FCN结构in Speech的Keras简单实现
本文通过Keras简单实现了一种FCN结构in Speech。Github有其他的实现代码,本文仅是通过自己的理解,对参考文献[1]中的网络进行搭建。若对其它代码有兴趣,请移步Github[2] (不清楚是否为论文作者创作的源代码)。
参考文献:
[1] Z. Ouyang, H. Yu, W. Zhu and B. Champagne, “A Fully Convolutional Neural Network for Complex Spectrogram Processing in Speech Enhancement,” ICASSP 2019 - 2019 IEEE International Conference on Acoustics, Speech and Signal Processing (ICASSP), Brighton, United Kingdom, 2019, pp. 5756-5760, doi: 10.1109/ICASSP.2019.8683423.
[2] https://github.com/phpstorm1/SE-FCN
上代码
// FCN
def FCN_ICASSP(self):
frame_number_one_sample = self.frame_number_one_sample
train_input_logstft = self.train_input
train_output_target = self.train_output
// 根据需要切割验证集 代码省略
// 记录epoch时间函数
class TimeHistory(keras.callbacks.Callback):
def on_train_begin(self, logs={
}):
self.times = []
self.totaltime = time.time()
def on_train_end(self, logs={
}):
self.totaltime = time.time() - self.totaltime
def on_epoch_begin(self, batch, logs={
}):
self.epoch_time_start = time.time()
def on_epoch_end(self, batch, logs={
}):
self.times.append(time.time() - self.epoch_time_start)

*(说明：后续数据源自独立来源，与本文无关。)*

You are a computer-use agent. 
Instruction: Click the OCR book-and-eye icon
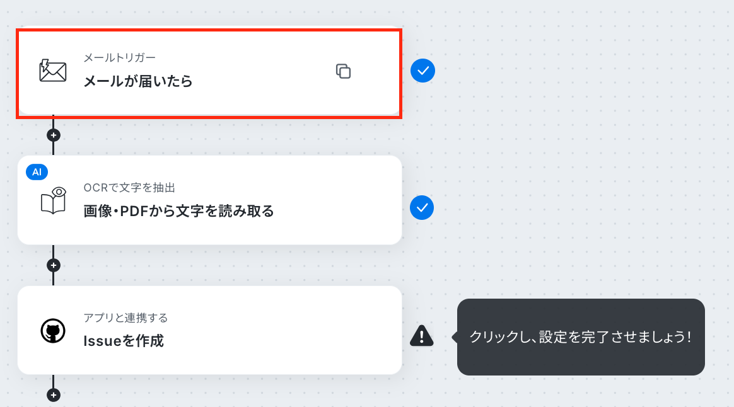point(54,201)
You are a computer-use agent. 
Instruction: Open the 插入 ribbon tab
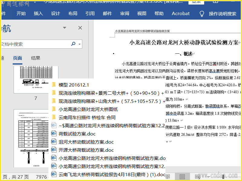click(38, 14)
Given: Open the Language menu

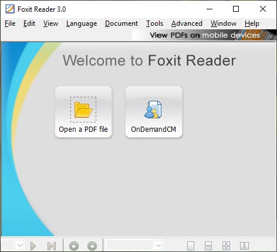Looking at the screenshot, I should click(82, 23).
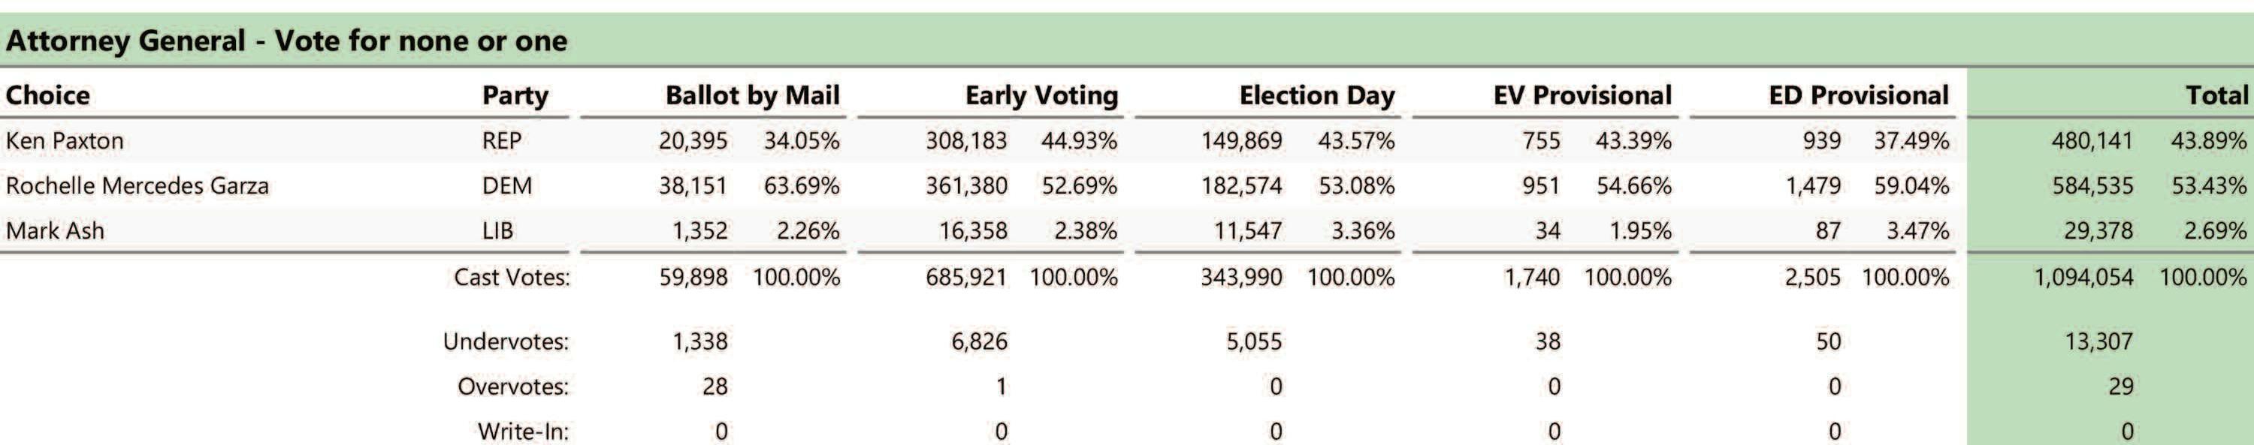Click Ken Paxton's total of 480,141
Viewport: 2254px width, 445px height.
pyautogui.click(x=2091, y=141)
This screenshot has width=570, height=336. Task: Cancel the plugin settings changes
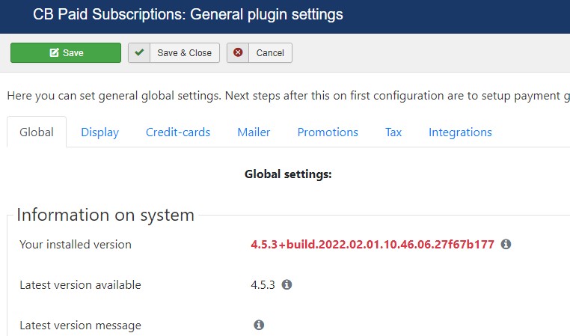[x=270, y=53]
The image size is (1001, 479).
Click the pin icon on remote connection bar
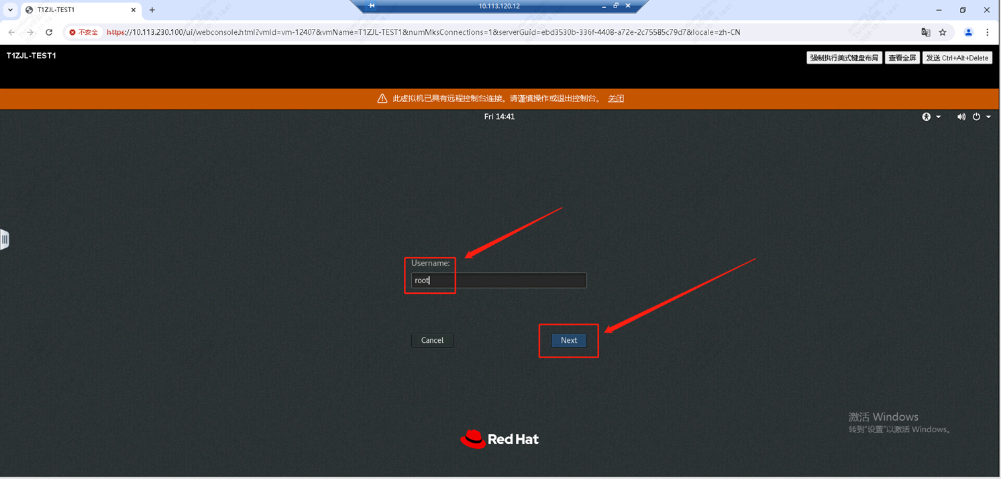(x=372, y=6)
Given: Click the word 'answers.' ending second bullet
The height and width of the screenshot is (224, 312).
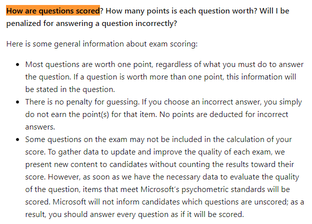Looking at the screenshot, I should point(40,127).
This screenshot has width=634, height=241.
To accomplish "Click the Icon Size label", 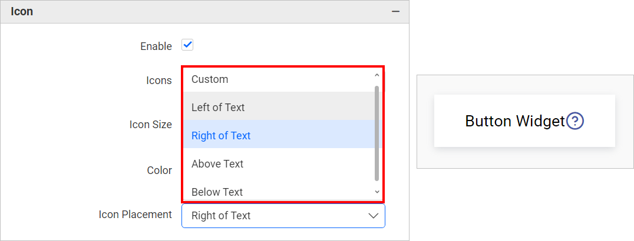I will tap(151, 125).
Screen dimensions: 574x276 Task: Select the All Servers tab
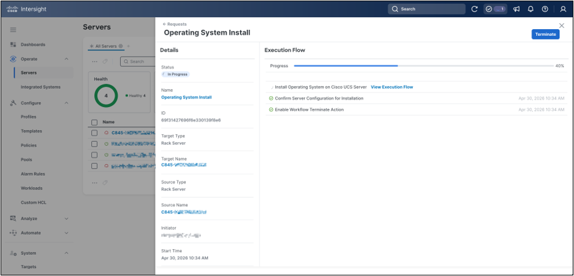coord(107,46)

// x根据需要设置。设置依据:STFT后的Frequency bin
input = Input(shape=(x, frame_number_one_sample, 1))
// conv2d layers. 利用Conv2d实现Conv1d的功能(也可直接替换成Keras中的Conv1d)

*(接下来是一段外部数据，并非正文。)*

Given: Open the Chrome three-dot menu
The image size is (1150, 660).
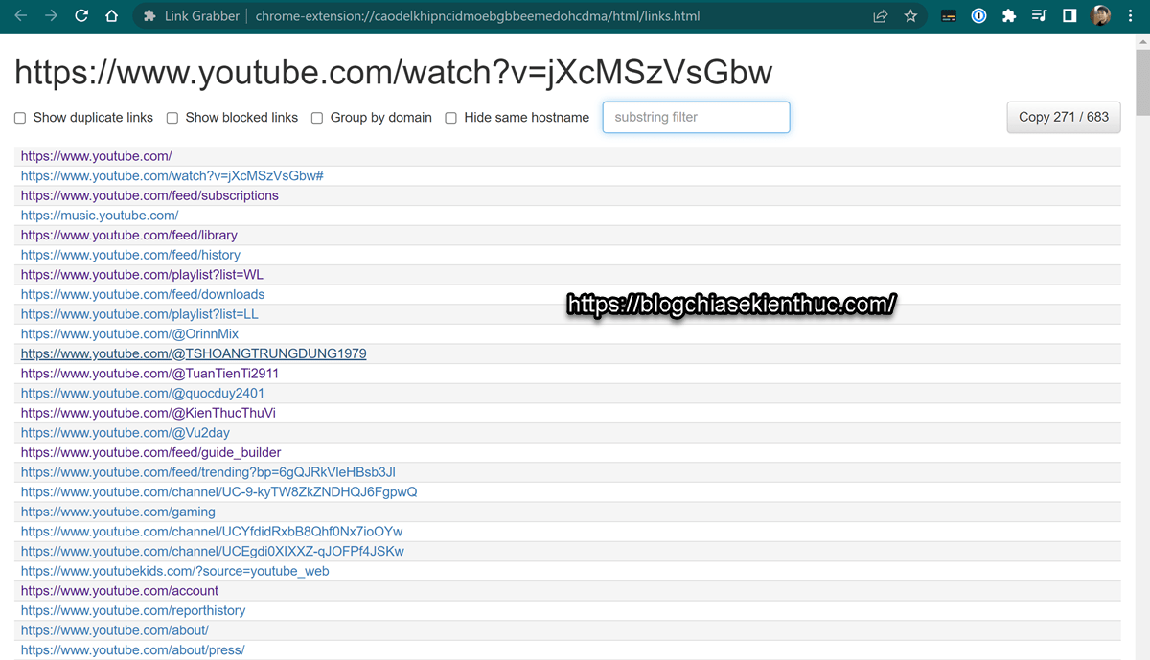Looking at the screenshot, I should [x=1132, y=16].

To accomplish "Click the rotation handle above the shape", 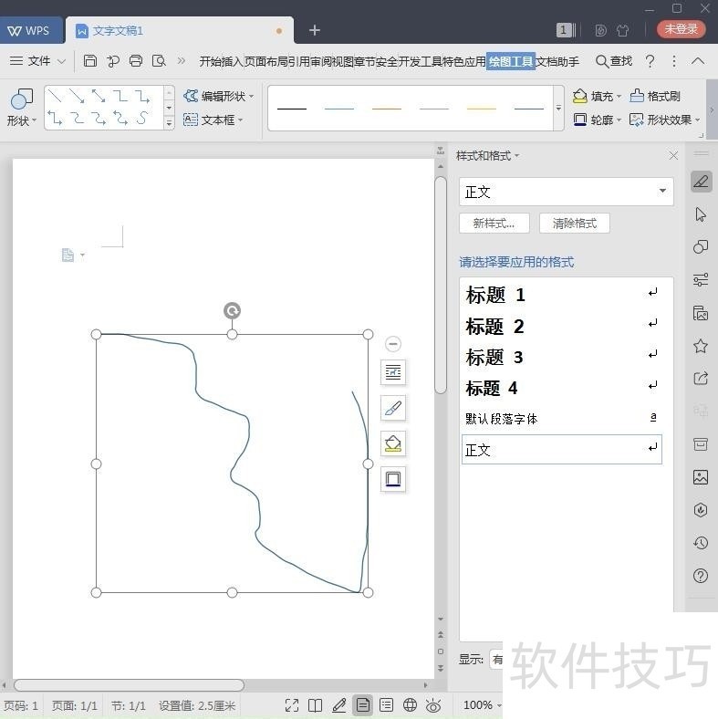I will 232,311.
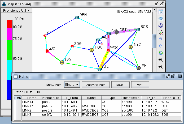Select the LINK17 row in paths table
Image resolution: width=184 pixels, height=124 pixels.
(x=29, y=105)
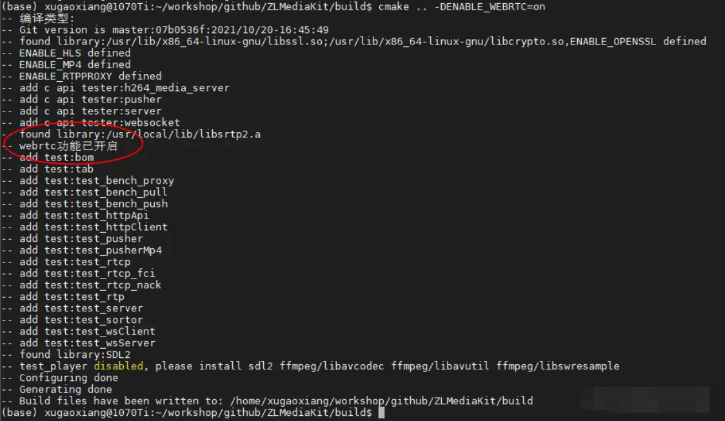Screen dimensions: 725x421
Task: Click the 'ENABLE_HLS defined' line
Action: coord(74,53)
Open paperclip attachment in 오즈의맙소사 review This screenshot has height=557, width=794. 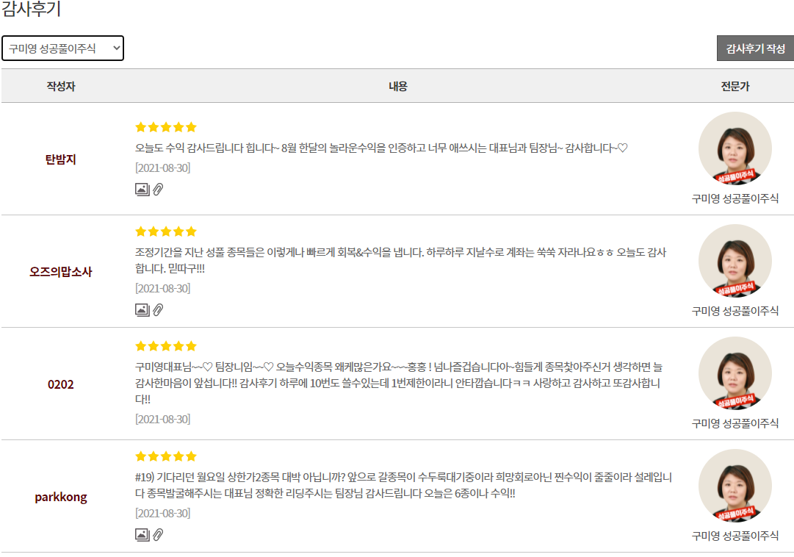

x1_res = layers.Conv2D(48, (1, 1), strides=(1, 1), dilation_rate=(1, 1))(input)
x1 = layers.Conv2D(48, (5, 3), strides=(1, 1), dilation_rate=(1, 1), padding='same')(input)

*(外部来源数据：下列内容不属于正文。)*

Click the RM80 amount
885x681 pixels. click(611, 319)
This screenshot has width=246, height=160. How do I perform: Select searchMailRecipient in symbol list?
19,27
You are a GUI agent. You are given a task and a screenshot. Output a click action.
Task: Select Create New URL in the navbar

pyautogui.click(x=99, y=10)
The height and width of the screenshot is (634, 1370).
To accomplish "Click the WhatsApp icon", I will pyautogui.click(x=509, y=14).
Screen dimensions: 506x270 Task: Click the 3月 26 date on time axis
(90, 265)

x1_act = layers.Activation('relu')(x1)
x1_1d_skip = layers.Conv2D(48, (1, 1), strides=(1, 1), dilation_rate=(1, 1))(x1_act)
x1_res_layers = layers.add([x1_1d_skip, x1_res])
x2_res = layers.Conv2D(48, (1, 1), strides=(1, 1), dilation_rate=(1, 1))(x1_res_layers)
x2 = layers.Conv2D(48, (5, 3), strides=(1, 1), dilation_rate=(2, 1), padding='same')(x1_res_layers)
x2_act = layers.Activation('relu')(x2)
x2_1d_skip = layers.Conv2D(48, (1, 1), strides=(1, 1), dilation_rate=(1, 1))(x2_act)
x2_res_layers = layers.add([x2_1d_skip, x2_res])
x3_res = layers.Conv2D(48, (1, 1), strides=(1, 1), dilation_rate=(1, 1))(x2_res_layers)
x3 = layers.Conv2D(48, (5, 3), strides=(1, 1), dilation_rate=(4, 1), padding='same')(x2_res_layers)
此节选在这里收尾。